:: Source passage ::
# Yet Another Boot Thread. Results of Steel Toe VS Non Steel Toe



## slowp (Mar 17, 2011)

Yesterday, I wore what my coworker called "city boots". They are fru fru hiker boots with a soft nylon/bits of leather upper. No steel toe. A chunk of wood bounced on the ground after I cut it, and landed on my foot. Ouch and an expletive.

Today, I wore the Viking Calks (pronounced corks) with steel toes and dropped a chunk of wood on my foot. The same results. Ouch and an expletive. 

That is the result of my unofficial test.


----------



## Gologit (Mar 17, 2011)

No Kuliens?


----------



## slowp (Mar 17, 2011)

We're in snow. Kuliens become 1970s platform shoes in snow.


----------



## Labman (Mar 17, 2011)

No safety device works 100%. I wouldn't think of doing much of any sort of work without my steel toed shoes.


----------



## Gologit (Mar 17, 2011)

slowp said:


> We're in snow. Kuliens become 1970s platform shoes in snow.

:: What to do ::
[A] Answer these questions about the boot thread:
(i) What did slowp's coworker call the boots slowp wore the first day?
(ii) How does slowp say "Calks" is pronounced?
(iii) According to slowp, what do Kuliens become in snow?
[B] Reproduce the boot thread word for word, from "Yesterday, I wore" up to and including "my unofficial test.".
The lines that come next were taken from a different source.

:: Source material ::
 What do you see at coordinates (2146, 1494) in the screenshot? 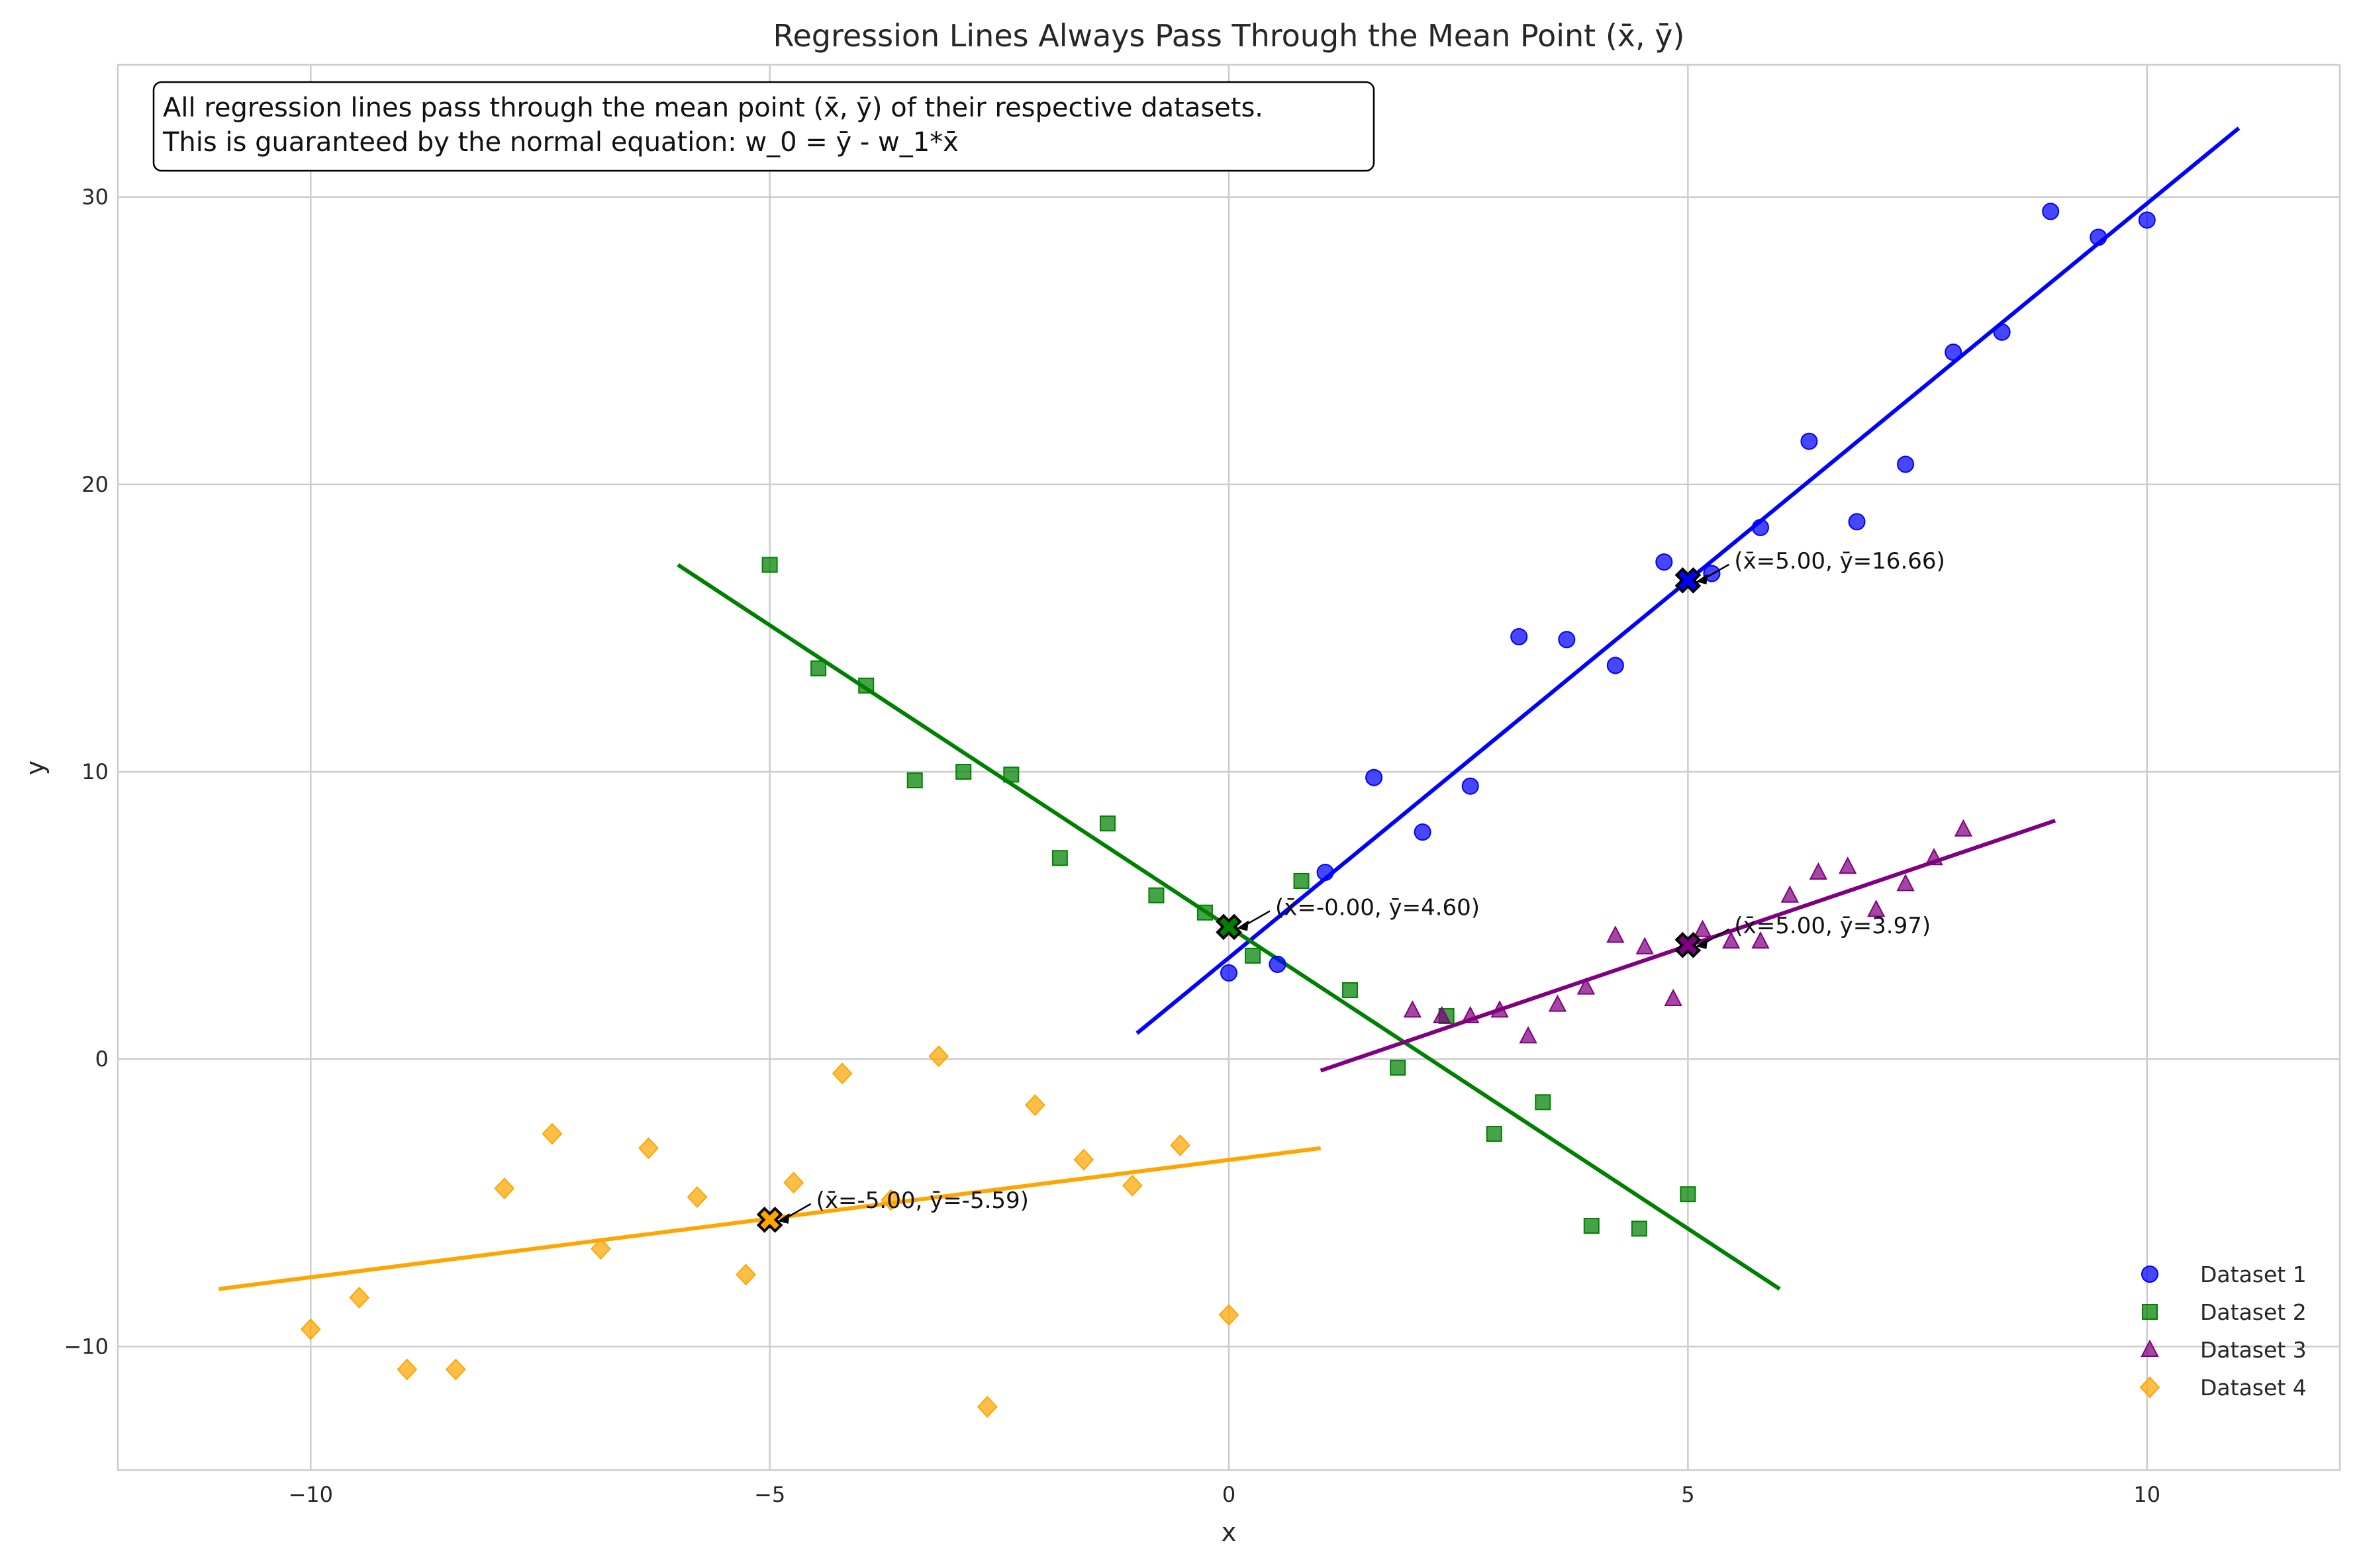
I see `x-tick-label: 10` at bounding box center [2146, 1494].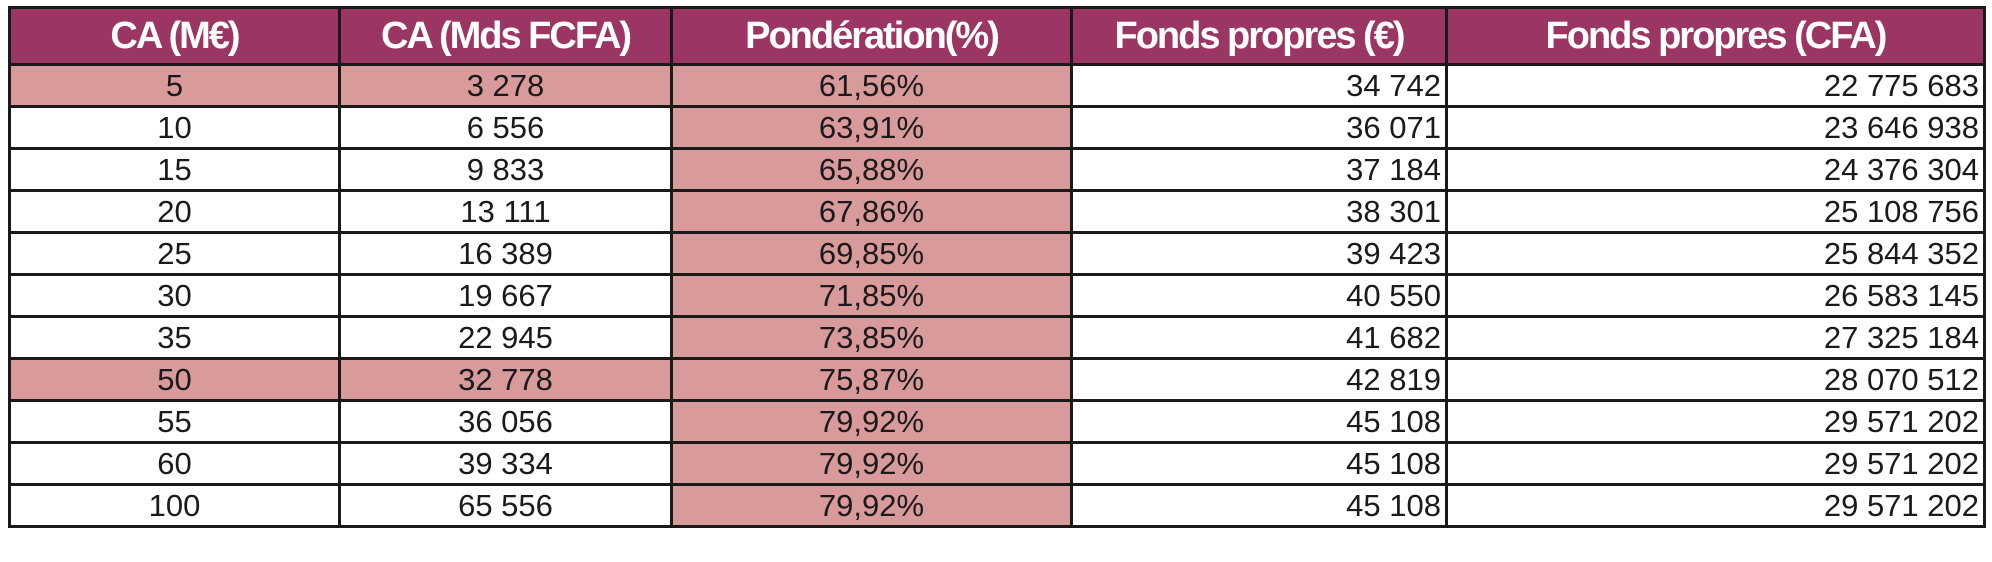 Image resolution: width=1992 pixels, height=562 pixels. I want to click on table-row: 35 22 945 73,85% 41 682 27 325 184, so click(997, 338).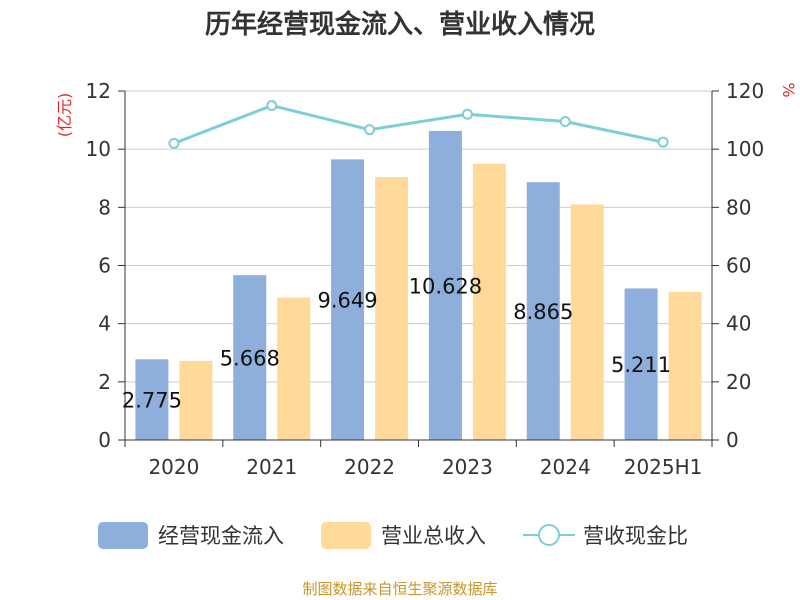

:: Outputs by task ::
[A]
(i) "City boots."
(ii) Corks.
(iii) 1970s platform shoes.

[B]
Yesterday, I wore what my coworker called "city boots". They are fru fru hiker boots with a soft nylon/bits of leather upper. No steel toe. A chunk of wood bounced on the ground after I cut it, and landed on my foot. Ouch and an expletive.

Today, I wore the Viking Calks (pronounced corks) with steel toes and dropped a chunk of wood on my foot. The same results. Ouch and an expletive. 

That is the result of my unofficial test.